This pretty production was adapted from Luanne Rice’s 1988 novel of the same name — the story of three generations of modern women and the men in (and out of) their lives. But the very novelistic qualities that made the book such a pass-it-to-your- girlfriends success are the stumbling blocks that keep Crazy in Love from being anything more than a TV movie for Smart Women Who Love Too Much.

Holly Hunter (with a notably sculpted physique) does a variation on her Broadcast News profession as winsome and more than slightly neurotic Georgie Swift Symonds, a public-TV filmmaker who lives on a magnificent island in Washington State’s Puget Sound. Also on the island are her proud, irreverent mother, Honora (Gena Rowlands, the classic Woman Under the Influence woman); her proud, mentally frail grandmother, Pem (Herta Ware from Cocoon); her proud, painterly sister, Clare (Frances McDormand from Mississippi Burning); Clare’s dimly seen husband and two sons; and Georgie’s handsome and overworked husband of eight years, Nick (Bill Pullman, now in A League of Their Own).

Nick commutes by seaplane to a job in Seattle, and Georgie, who seems to be able to work only when she wants to, worries about him the minute he’s out of her sight: She’s obsessive, desperate to hang on to him, convinced that he will stray at the slightest opportunity — just as Georgie’s father strayed from (and was kicked out by) her mother. In fact, Nick is a faithful man. But it takes crises, tears, and a lot of Holly Hunter — patented face scrunching for Georgie to learn how to be happy in paradise. (Temptation helps: While her husband is away, Georgie is wooed by A Room With a View‘s Julian Sands as a photographer assigned to shoot her for a New York Times article about her fabulous public-TV work.)
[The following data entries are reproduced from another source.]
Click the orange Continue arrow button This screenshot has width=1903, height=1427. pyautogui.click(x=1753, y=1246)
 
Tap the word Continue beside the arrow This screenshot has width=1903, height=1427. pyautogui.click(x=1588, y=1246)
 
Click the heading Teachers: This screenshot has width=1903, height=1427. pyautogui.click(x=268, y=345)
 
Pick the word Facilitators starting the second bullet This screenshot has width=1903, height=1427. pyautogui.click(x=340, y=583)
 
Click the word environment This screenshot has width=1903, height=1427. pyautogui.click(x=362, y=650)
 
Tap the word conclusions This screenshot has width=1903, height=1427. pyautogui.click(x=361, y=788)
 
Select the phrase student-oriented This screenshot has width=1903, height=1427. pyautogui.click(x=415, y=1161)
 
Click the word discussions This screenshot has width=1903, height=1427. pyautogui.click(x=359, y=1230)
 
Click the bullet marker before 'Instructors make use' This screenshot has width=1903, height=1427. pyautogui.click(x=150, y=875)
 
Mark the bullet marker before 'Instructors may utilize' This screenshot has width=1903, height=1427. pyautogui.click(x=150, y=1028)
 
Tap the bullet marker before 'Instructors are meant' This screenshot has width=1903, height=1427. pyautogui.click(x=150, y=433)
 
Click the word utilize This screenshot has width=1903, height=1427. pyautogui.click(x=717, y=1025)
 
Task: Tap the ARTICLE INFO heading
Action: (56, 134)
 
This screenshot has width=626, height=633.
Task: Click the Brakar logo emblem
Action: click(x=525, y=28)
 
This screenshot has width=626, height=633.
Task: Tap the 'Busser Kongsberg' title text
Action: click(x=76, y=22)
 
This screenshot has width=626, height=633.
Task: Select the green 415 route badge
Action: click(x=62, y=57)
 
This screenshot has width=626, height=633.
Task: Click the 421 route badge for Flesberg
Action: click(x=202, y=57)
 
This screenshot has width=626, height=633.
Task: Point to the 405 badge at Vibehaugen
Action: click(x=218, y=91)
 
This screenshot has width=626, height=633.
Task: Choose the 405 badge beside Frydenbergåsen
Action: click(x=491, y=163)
As directed by Martha Coolidge (Rambling Rose), Crazy in Love glows with an uplifting let’s-be-sisters gentleness, and Ware is particularly moving as an old woman frightened of abandonment. But the story hiccups chapter by chapter, face scrunch by face scrunch. Characters who worked in the book receive little fleshing out on the screen. And everybody talks like book dialogue: ”You’re like Radio America,” Nick tells Georgie. ”You block out everybody else’s signal.” Ah. Huh?